START MATERIALS PROVIDED

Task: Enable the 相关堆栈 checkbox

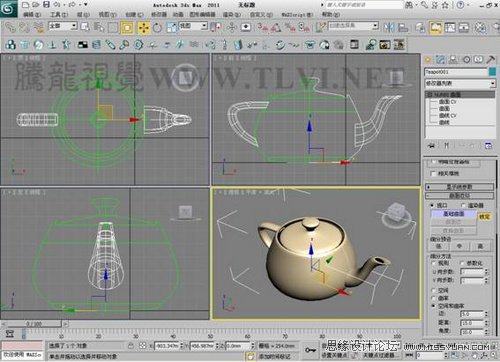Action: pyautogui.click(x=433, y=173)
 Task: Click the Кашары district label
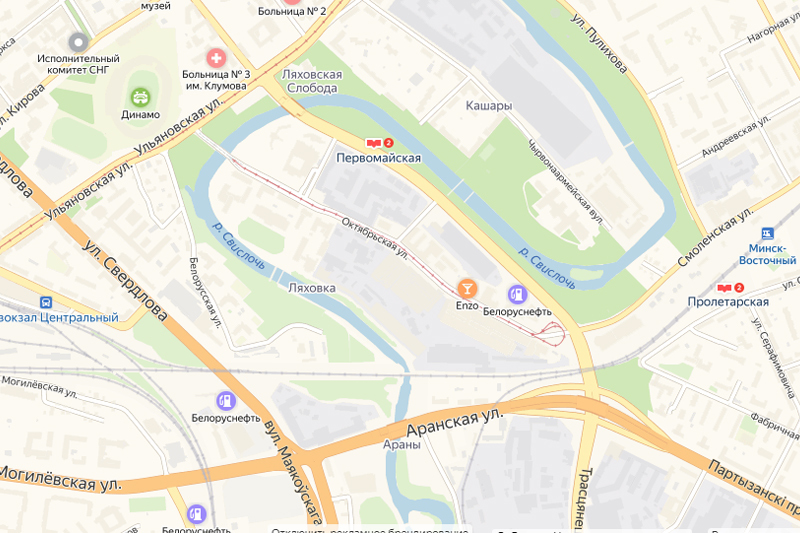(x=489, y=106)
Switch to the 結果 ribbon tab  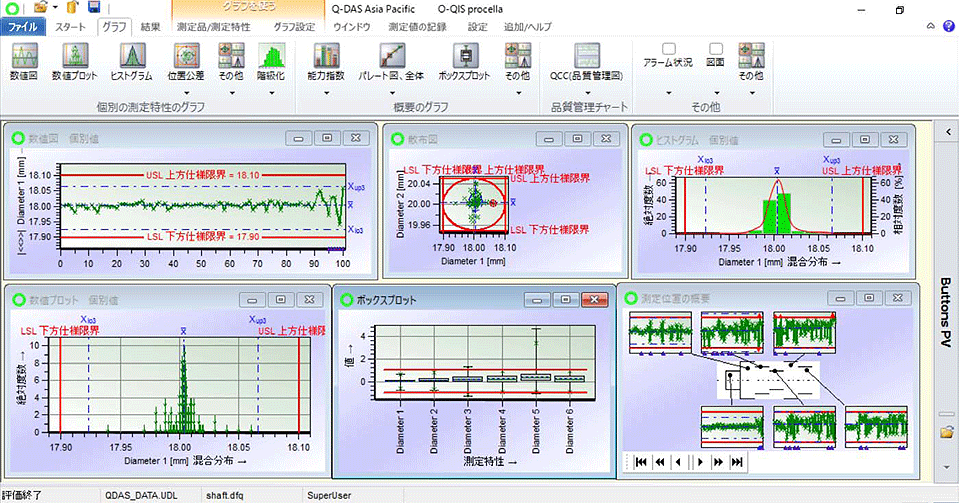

END MATERIALS PROVIDED

§ **EXERCISE**
Please repeat the records above word for word, and do not include the pictures.

§ **RESPONSE TO THIS EXERCISE**
Task: Enable the 相关堆栈 checkbox

Action: pyautogui.click(x=433, y=173)
 Task: Click the Кашары district label
(x=489, y=106)
Switch to the 結果 ribbon tab  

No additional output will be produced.